Beijing’s gradual penetration of Panama has raised growing concerns in Washington. For nearly 90 years the US administered the so-called Canal Zone, a 16-kilometre strip of land on both sides of the canal running all its length. Panamanians had no jurisdiction over the territory, literally having their country divided in half for nearly 90 years. This was a great source of resentment and humiliation.
In 1999 the US finally returned the canal to Panama and put an end to extra-territoriality. However, the US remained the most important political and economic actor in the country, retaining several military bases.
China’s growing presence in Panama has raised alarm bells in Washington. In May 2019 influential Republican Senator Marco Rubio warned Panama of the risks of growing too close to China; while Secretary of State Mike Pompeo warned Panamanians of the dangers of China’s “predatory activities”. The Pentagon too has warned of the dangers that China may pose to the Panama Canal.

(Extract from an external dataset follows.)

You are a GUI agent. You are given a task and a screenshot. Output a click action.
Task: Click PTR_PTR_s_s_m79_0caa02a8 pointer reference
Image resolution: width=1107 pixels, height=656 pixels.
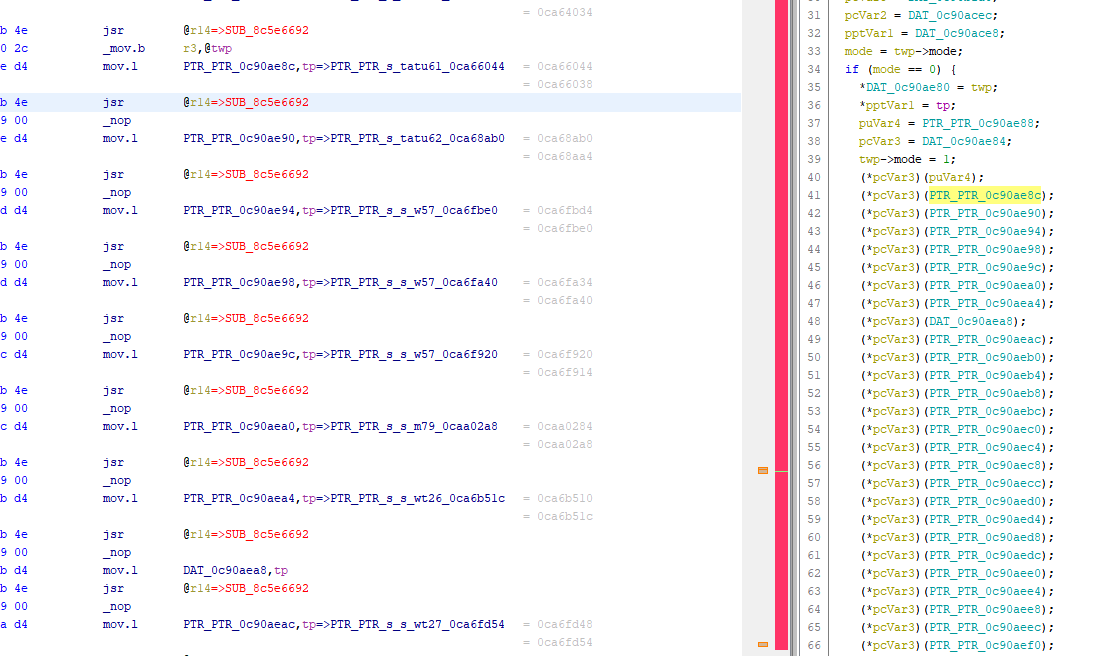coord(414,426)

Following the May 2019 election of Laurentino Cortizo to the presidency, China’s winning spree in Panama seems to be slowing. The $2.5 billion contract for the Panama City metro third line went to a South Korean company while other projects seem to be on hold. Numerous observers speculate that this was perhaps a result of US pressure.
Decline of US Influence
While many analysts have written on the growing tensions between the US and China over Panama, there has been not much attention on the Panamanian people themselves. Most analysis treats Panamanians as passive spectators at the mercy of the great powers.
Whether the US will remain the dominant economic and political actor in Panama depends much more on the Panamanians than on the Americans or Chinese. If Panama has a history of neo-colonialism at the hands of the US, it also has a history of resistance. After all they did manage to force the US to return the canal to Panamanian control.
Panama needs massive investments to upgrade its infrastructure. If China is the only country willing to provide such assistance, Panama’s leadership will eventually turn to it. There are many examples in the developing world of local leaders who, when in the opposition, were critical of China, but upon coming to power, were not able to forgo the benefits of Chinese loans and investment.
China is now the second largest user of the Panama Canal; Beijing’s interest in the country will continue. The US is likely to remain the most important actor in Panama for the foreseeable future. However, it will no longer enjoy the overwhelming influence it had in the 20th century when it had an almost veto power over major decisions.
Need for US Change in Attitude
Panama’s leaders are conscious that relations with China give them leverage in relation to the US and forces Washington to be sensitive to Panamanian interests. While pressure may bring temporary results, in the long run the only way the US will ensure its preponderance in Panama and the region is by treating its leaders and people with more sensitivity and respect.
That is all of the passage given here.